Each of those expenses individually can cost thousands of dollars. Over the course of several years or decades, they can cost tens of thousands dollars.
True investments don’t require that kind of ongoing outlay of cash. You can rationalize those expenses based on the fact that the house is providing you shelter. But that gets back to the original premise—a house is shelter, and not really an investment.
Carrying costs can really work against you
Say, for example, you purchase a house for $200,000, and 10 years later you sell it for $300,000. Good investment? Only if you don’t look too closely at the numbers.
If the house cost you $1,000 per month for principal, interest, taxes, and insurance (PITI), plus $300 per month for utilities, you will have spent $15,600 per year, or $156,000 for the decade that you lived in the house.
If you spent another $3,000 per year on routine repairs and maintenance, you will spend another $30,000. And if you did some of the more major repairs, like replacing the roof and flooring, and remodeling the kitchen and bathrooms, you probably easily sunk another $50,000 in during the decade.

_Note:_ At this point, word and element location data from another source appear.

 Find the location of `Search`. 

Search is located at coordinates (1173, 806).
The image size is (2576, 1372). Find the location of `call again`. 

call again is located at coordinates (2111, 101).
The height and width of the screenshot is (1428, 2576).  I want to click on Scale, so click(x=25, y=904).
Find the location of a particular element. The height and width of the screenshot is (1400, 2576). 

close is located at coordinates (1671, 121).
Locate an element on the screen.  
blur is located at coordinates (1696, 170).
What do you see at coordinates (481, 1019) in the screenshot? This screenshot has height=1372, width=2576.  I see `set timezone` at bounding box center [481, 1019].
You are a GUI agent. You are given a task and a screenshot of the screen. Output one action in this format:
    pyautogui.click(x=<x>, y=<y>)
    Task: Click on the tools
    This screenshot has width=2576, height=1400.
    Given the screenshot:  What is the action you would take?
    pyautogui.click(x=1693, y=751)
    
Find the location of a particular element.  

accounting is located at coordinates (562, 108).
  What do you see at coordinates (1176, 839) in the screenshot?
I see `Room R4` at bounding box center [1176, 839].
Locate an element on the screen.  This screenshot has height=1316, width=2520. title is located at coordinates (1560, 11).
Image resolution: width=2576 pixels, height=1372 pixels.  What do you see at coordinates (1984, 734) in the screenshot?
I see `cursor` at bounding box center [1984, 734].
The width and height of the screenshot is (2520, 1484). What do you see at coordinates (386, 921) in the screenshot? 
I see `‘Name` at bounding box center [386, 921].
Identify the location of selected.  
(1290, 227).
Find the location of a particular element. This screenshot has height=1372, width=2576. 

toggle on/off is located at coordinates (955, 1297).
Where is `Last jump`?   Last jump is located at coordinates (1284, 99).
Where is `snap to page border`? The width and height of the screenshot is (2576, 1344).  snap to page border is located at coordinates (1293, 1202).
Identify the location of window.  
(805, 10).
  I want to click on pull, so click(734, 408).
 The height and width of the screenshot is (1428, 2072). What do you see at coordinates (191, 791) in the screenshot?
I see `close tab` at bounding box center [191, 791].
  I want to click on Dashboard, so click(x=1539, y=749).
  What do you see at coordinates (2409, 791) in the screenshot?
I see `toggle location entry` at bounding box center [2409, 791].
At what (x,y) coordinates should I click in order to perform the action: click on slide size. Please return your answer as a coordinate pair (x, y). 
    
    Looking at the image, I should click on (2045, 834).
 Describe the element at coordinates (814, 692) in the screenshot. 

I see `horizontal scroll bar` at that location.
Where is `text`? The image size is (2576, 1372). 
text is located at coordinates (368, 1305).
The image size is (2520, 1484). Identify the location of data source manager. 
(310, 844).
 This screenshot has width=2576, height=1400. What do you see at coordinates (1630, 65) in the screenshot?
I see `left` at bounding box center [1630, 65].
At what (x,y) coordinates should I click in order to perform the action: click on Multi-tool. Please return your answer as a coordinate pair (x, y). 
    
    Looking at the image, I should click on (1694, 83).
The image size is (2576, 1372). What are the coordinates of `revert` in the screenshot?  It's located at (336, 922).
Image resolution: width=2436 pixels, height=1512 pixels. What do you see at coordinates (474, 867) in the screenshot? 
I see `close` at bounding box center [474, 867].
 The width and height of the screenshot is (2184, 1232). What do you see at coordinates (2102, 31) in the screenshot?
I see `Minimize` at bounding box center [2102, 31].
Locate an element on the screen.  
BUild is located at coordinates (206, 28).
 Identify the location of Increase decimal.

That’s a total of $236,000 over a 10 year period, to get a $100,000 gain on the sale.
While it is certainly nice to walk away from the house with $100,000 more than you paid for it, the math doesn’t support the idea of the house as a winning investment. And we haven’t even accounted for transaction expenses (like the 6 percent realtor commission), inflation, or for the fact that the value of the house may not rise that dramatically over the next 10 years.
Your house won’t generate cash flow
It would be bad enough if owning a house “only” required heavy carrying costs, but it gets even worse. A house you use as a primary residence generates no cash flow.
This is a critical consideration. When you buy an investment, you usually expect to have some sort of cash flow on that asset, while you are waiting for it to increase in value. That’s certainly true when it comes to stocks, mutual funds, and exchange-traded funds. You expect to collect dividends while you are waiting to sell your investment position at a future date for a higher price.
But even stable investments, like bonds and certificates of deposit, provide interest income while you own them.
This is not true of the house that you live in as a residence. You might make a case for a cash flow, if the house is a two-to-four family structure and provides rental income from the additional units. But if it is a single-family house, townhouse, or condominium, there’ll be no cash flow.
Appreciation is the magic ingredient, but it’s not guaranteed
Finally, let’s revisit the primary reason why so many people consider their house to be an investment. The whole notion rises and falls on the future value of the property. During times when the value of the house increases, people commonly think of their houses as investments.
But during the financial meltdown, and particularly in certain markets, not only did property values not increase, but most fell. Some fell spectacularly. For people in that situation, not only was their house not an investment, but it had become a major liability.
The possibility of a flat or declining housing market can no longer be discounted. Should that happen, you’ll be forced to live in your house much longer than you expect, and you’ll probably find that you can neither sell the property, nor borrow out the equity.
That doesn’t sound much like an investment at all. And it’s probably best that you think of it as a place to live, rather than as an investment.
So where are we going all this? Basically here: Don’t think of your house as an investment—and make sure that you continue to put money into true investments, like financial assets or real estate that produces rental income.
And then kick back and enjoy living in your house. That’s the real purpose of owning one.